Our readers read our blogs and internalize what we are saying about our selves and our attitude and carry that with them throughout the day.

We want our kids to get healthy behavior modeling from reading our blogs – we can be honest about the good and the bad, but not wallowing in the negative.

MizFit tells us about how her daughter mimics some of her behaviors, "I'm MizFit and I'm eating this brownie and I don't like it." :D

YumYucky tells us how her and her daughter support each other.  Just recently her son has used body image issues to attack her daughter.  They are working through that.  

Listener recalls a memory of her older brother taunting her about her weight when she was younger.

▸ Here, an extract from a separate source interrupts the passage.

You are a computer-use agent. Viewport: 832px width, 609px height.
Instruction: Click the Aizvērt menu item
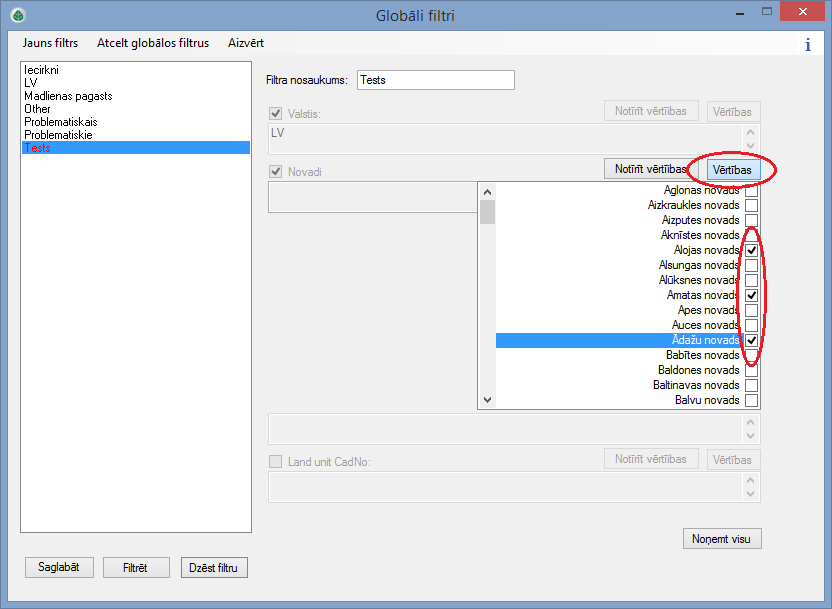point(246,43)
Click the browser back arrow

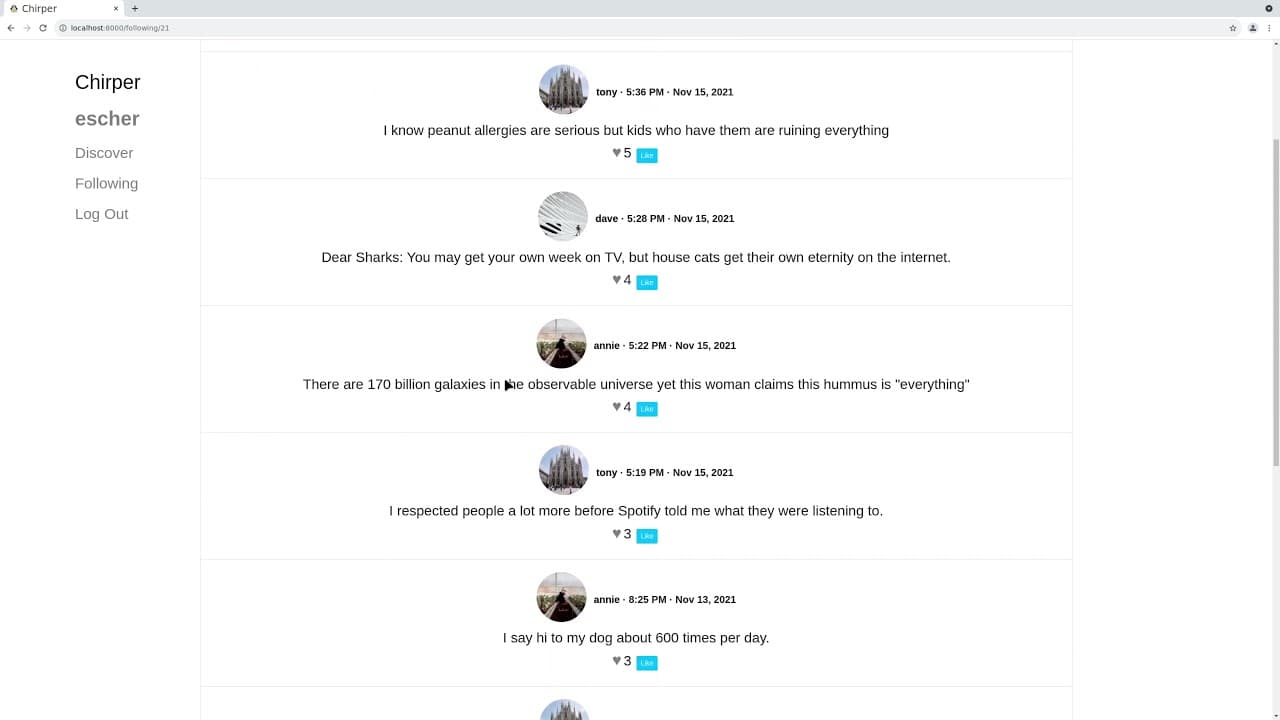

Her mom did reprimand him, but not in front of her.  She suggests to nip that in the bud now.

YumYucky recalls a song "moose on the loose" - a song making fun of someone - that was sung to her friend.  Now that person is stuck in yo-yo dieting, etc.  The end result of that teasing has been very negative.

ALL kids can benefit from health improvement - not just the "obese" kids.

The kids are picking up on the little cues that others may not think they are okay the way they are - even if they are average, or even smaller.

Attendees tell stories of their youth (when they were healthy kids) of them being called bigger, or chunky, or needing diets - when they were too small to even be thinking about weight over health.

Where is the healthy line between eating healthy, and not being obsessed?  MizFit says lead by example.  Marsha says the parent is responsible for the environment, the kid is for wether they eat or not.

YumYucky tells us about her baby and how she eats with out stop - and she is called out on it frequently.  Marsha says to focus on intuitive eating.  Recognize the cues.

Mindless Eating - a book an attendee recommended - that highlights changing how we eat.

YumYucky encourages us to accept what we have - that certain genetics will always be a certain way.  There is very unrealistic FAKE images that we try to attain.

We need to be proactive, and point out that there is not a certain size to be - it is about health.  We need to be comfortable with where we are and where we come from with out comparing ourselves to others.

Our kids are seeing us journaling their food, tracking our points, taking food pics for blogs, etc etc.  Is that a healthy image for them to see?  Does that make them think too much about food?

As girls reach the teenage years they naturally fall into troubles with self esteem and self image.  We need to role model good behavior for them to see, but it may not be enough.

If our kids are seeing us say we are "fat" or "too big" they will compare themselves to how we look - "mom looks average but says she's big, and I look like mom, so...."

Paying the close attention to what we are eating takes the joy away from eating.